Basics I

Data Assimilation & Inverse Problems

2026-01-14

Text book

INTRODUCTION

What is data assimilation

Simplest view: a method of combining observations with model output.

Why do we need data assimilation? Why not just use the observations? (cf. Regression)

We want to predict the future!

  • For that we need models.

  • But when models are not constrained periodically by reality, they are of little value.

  • Therefore, it is necessary to fit the model state as closely as possible to the observations, before a prediction is made.

Definition 1 Data assimilation (DA) is the approximation of the true state of some physical system at a given time, by combining time-distributed observations with a dynamic model in an optimal way.

Data assimilation methods

There are two major classes of methods:

  1. Variational methods where we explicitly minimize a cost function using optimization methods.

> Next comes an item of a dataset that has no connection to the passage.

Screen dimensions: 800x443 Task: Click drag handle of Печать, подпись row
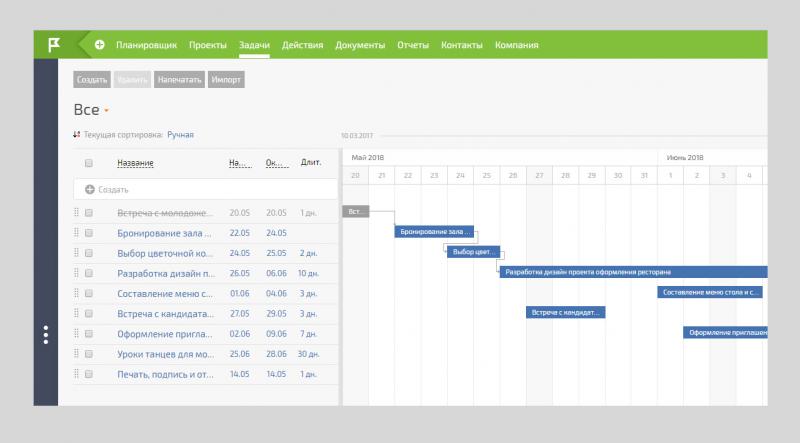click(76, 374)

  2. Statistical methods where we compute the best linear unbiased estimate (BLUE) by algebraic computations using the Kalman filter.

They provide the same result in the linear case, which is the only context where their optimality can be rigorously proved.

They both have difficulties in dealing with non-linearities and large problems.

The error statistics that are required by both, are in general poorly known.

Introduction: approaches

DA is an approach for solving a specific class of inverse, or parameter estimation problems, where the parameter we seek is the initial condition.

Assimilation problems can be approached from many directions (depending on your background/preferences):

  • control theory;

  • variational calculus;

  • statistical estimation theory;

  • probability theory,

  • stochastic differential equations.

Newer approaches (discussed later): nudging methods, reduced methods, ensemble methods and hybrid methods that combine variational and statistical approaches, Machine/Deep Learning based approaches.

Introduction: approaches

  1. Navigation: important application of the Kalman filter.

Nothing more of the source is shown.